The “Islamic State” has taken advantage of a nationwide lockdown and withdrawal of US-led coalition troops to ramp up attacks.
The remnants of the “Islamic State” (IS) terror group are becoming more active in Iraq and Syria amid the coronavirus pandemic. The Sunni Islamist rebel group was broadly defeated in 2017, but its sleeper cells have seen a spike in activity in the past month.
On Saturday, IS killed 10 Iraqi paramilitaries in an ambush in a province close to the capital Baghdad. In the last week of April, a suicide bomber from the terror group killed three security guards outside a government building in Kirkuk.
IS has also killed 32 Syrian soldiers and damaged two oil fields. “Combat operations have reached a level we haven’t seen in a while,” Hisham al-Hashemi, a security expert on Iraq, told news agency AFP. He added that IS was also trying to re-establish its funding, smuggling routes and hideouts.
US intelligence reports estimate that around 2,500-3,000 IS fighters remain operational in Iraq; intelligence officials in Baghdad say a further 500 fighters, some of whom had escaped from prison, recently slipped across the Syrian border.
Qubad Talabani, the deputy prime minister of Iraq’s Kurdish region, called a resurgence of IS a “real threat” in an interview with the Associated Press. “They are mobilizing and killing us in the north and they will start hitting Baghdad soon,” he said.
IS taking advantage of redeployment of troops
The resurgence of the IS comes at a time when US-led coalition forces have started to withdraw their forces from bases in Iraq and Iraqi troops are being redeployed to enforce a nationwide lockdown to curb the spread of the novel coronavirus.
Political uncertainty may also be playing a role, as Iraq is currently struggling to form a new government.

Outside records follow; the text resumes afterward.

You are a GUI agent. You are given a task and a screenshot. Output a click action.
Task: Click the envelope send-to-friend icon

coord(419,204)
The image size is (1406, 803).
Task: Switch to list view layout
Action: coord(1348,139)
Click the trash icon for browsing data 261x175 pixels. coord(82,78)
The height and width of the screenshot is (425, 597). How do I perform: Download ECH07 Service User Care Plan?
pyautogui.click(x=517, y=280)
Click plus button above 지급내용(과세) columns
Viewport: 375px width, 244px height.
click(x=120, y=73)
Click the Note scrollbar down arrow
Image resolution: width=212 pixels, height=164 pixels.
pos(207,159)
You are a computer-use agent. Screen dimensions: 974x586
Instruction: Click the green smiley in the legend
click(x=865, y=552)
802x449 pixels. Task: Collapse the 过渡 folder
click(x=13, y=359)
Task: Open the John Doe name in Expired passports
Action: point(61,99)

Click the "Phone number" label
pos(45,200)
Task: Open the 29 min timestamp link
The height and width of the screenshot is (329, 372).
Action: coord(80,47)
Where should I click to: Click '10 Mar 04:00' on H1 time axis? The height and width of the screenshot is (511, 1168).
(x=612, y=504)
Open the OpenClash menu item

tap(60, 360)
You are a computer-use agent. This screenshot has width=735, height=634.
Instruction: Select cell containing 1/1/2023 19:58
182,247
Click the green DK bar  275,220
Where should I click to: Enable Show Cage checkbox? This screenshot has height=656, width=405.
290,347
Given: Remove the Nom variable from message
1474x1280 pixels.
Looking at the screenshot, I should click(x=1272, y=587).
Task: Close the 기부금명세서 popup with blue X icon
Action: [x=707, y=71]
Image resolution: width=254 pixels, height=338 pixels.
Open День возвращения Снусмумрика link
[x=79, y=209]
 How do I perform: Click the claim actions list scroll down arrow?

However, according to some officials, the nature of the latest attacks have been “crude and elementary,” and do not necessarily point to the group being capable of reclaiming large chunks of territory as in 2014. Sam Heller, an independent analyst, told AFP that the recent activities were “seemingly indicative of the group’s more aggressive posture, not necessarily new and impressive capabilities.”